>> Start

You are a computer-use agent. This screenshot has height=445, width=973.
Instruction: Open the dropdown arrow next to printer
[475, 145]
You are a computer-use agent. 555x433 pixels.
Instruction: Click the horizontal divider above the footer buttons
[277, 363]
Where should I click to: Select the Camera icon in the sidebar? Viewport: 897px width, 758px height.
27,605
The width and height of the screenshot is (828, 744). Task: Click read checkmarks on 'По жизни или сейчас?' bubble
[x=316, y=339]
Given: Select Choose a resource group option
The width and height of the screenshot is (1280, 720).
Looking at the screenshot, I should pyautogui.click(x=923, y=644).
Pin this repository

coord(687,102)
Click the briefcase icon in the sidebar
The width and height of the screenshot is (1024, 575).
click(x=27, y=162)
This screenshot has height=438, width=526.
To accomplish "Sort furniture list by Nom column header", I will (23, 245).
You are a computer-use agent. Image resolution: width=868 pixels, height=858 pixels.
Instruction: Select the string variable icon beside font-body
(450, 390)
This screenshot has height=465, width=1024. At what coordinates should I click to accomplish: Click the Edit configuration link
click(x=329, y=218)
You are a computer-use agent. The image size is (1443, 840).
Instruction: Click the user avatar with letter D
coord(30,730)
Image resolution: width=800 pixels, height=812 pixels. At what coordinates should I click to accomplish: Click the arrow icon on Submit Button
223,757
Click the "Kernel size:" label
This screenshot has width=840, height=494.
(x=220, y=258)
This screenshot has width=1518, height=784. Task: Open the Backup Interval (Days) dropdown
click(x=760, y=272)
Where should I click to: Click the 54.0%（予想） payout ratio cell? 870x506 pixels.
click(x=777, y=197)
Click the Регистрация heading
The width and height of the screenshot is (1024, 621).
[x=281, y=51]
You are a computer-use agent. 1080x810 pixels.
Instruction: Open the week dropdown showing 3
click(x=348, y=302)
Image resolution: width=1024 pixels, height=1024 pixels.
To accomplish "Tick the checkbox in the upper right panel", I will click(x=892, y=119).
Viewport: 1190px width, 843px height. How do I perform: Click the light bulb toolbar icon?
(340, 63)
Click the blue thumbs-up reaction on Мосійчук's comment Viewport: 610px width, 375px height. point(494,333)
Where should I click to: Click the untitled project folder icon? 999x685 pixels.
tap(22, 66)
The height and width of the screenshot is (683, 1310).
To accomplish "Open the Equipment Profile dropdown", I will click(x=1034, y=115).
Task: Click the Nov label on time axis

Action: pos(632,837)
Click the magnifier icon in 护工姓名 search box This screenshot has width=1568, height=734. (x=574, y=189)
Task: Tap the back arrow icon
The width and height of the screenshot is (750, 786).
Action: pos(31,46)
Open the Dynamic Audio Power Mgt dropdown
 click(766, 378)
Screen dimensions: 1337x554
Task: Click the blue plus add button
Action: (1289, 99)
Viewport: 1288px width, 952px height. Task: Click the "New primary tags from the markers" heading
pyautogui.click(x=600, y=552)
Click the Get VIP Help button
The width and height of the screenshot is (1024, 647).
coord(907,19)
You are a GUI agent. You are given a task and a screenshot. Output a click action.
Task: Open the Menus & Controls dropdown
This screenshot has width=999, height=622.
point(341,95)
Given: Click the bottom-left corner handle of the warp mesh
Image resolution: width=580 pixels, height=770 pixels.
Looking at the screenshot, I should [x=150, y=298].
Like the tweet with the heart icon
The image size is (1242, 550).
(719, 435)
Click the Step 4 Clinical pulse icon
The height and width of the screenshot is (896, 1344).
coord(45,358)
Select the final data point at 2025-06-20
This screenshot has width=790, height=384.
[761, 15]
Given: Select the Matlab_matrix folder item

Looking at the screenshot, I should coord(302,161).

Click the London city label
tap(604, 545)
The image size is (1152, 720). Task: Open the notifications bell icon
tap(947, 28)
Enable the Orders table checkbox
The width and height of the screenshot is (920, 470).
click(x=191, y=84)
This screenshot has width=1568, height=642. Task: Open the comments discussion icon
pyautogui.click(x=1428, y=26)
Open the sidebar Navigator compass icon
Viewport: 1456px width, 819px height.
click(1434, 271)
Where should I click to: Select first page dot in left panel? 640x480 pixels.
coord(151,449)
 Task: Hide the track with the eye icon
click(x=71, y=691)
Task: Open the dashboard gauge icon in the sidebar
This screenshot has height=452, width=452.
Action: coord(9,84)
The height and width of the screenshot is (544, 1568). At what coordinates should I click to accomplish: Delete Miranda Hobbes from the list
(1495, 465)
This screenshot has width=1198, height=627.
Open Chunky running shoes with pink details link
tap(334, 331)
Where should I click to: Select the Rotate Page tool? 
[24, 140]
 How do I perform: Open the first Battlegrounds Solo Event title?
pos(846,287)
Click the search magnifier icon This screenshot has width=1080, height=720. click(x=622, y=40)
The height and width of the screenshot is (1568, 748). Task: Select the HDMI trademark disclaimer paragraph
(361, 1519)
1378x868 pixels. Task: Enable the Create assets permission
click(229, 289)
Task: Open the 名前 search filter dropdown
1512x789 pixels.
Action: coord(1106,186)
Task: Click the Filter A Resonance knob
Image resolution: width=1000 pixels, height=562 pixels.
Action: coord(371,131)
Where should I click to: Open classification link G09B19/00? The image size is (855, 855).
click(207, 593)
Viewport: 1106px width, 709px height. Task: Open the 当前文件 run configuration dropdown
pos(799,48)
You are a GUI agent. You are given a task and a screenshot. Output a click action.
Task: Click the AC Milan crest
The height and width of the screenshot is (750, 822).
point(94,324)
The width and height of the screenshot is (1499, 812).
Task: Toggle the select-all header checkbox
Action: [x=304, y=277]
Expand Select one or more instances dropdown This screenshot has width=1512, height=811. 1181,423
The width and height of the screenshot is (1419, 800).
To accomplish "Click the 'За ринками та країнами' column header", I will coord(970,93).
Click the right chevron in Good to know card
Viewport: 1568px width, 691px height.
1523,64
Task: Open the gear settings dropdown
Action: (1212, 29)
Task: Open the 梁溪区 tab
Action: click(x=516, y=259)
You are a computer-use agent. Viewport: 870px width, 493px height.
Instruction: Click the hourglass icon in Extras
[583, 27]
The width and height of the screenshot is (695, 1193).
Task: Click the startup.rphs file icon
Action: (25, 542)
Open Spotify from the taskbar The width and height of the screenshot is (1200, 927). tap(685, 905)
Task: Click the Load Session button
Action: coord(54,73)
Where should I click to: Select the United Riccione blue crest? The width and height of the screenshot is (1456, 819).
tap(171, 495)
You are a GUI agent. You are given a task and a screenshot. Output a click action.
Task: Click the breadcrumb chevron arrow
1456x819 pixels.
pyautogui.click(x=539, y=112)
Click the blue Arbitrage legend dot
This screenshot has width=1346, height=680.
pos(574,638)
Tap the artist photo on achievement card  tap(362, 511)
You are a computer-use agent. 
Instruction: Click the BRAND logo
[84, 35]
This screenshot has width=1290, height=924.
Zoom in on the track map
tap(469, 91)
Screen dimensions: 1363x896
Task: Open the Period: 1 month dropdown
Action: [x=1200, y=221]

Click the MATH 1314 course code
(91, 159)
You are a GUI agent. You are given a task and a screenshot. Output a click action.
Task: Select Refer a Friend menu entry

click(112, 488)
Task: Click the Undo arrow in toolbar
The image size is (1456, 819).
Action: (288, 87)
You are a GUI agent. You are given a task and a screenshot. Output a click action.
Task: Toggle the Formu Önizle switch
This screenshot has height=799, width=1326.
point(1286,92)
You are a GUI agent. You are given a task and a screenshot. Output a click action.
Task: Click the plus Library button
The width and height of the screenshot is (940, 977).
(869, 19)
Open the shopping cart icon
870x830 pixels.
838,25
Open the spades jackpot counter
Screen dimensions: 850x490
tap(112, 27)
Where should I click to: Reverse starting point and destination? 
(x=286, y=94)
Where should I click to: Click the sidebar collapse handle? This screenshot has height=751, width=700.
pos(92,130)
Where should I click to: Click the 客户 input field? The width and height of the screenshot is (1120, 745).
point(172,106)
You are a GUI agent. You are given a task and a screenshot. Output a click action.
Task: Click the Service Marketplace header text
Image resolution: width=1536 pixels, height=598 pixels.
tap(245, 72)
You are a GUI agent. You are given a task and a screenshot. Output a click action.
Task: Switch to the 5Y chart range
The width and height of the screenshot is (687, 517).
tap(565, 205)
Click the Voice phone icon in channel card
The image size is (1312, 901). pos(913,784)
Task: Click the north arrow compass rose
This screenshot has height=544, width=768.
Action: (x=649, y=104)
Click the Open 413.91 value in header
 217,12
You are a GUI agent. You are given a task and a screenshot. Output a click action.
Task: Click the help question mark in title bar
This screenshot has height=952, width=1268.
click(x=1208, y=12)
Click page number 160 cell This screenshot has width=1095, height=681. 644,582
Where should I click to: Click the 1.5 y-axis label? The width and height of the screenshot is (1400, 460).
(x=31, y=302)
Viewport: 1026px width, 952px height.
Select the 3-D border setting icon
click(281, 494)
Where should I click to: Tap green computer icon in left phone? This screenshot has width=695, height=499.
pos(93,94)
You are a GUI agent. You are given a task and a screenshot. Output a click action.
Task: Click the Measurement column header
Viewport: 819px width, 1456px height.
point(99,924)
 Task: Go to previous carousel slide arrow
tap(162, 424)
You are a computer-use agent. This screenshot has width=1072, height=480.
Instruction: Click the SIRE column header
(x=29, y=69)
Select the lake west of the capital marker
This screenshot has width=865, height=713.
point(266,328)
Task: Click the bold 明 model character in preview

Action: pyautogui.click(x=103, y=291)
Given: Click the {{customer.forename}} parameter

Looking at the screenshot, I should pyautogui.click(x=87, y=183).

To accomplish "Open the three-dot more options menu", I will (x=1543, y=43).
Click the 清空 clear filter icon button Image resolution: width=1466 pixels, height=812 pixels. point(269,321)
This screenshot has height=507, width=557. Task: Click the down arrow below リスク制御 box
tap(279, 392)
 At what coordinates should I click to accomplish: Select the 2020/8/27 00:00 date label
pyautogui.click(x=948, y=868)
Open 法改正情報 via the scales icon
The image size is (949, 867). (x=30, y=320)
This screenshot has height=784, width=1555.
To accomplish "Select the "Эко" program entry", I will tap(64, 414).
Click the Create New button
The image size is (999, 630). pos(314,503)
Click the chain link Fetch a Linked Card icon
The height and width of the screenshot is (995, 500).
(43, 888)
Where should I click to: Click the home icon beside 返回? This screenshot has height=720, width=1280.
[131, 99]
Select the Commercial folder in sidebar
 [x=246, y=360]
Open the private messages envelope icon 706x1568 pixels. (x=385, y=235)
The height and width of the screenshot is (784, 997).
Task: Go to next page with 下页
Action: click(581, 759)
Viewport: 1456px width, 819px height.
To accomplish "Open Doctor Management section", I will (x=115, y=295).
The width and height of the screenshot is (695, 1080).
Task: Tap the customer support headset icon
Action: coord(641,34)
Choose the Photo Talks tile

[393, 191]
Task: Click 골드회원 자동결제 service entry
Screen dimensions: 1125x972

>> End

* **Stated goal**
Lay out the data above as a two-column CSV with the headers input and output, starting at the line containing "Click the Регистрация heading" and ending at the line containing "click(x=348, y=302)". Give one row per entry: its text under input and its answer under output, each in one quoted field with line breaks replaced by spaces.

* **Written answer**
input,output
"Click the Регистрация heading The width and height of the screenshot is (1024, 621).","[x=281, y=51]"
"You are a computer-use agent. 1080x810 pixels. Instruction: Open the week dropdown showing 3","click(x=348, y=302)"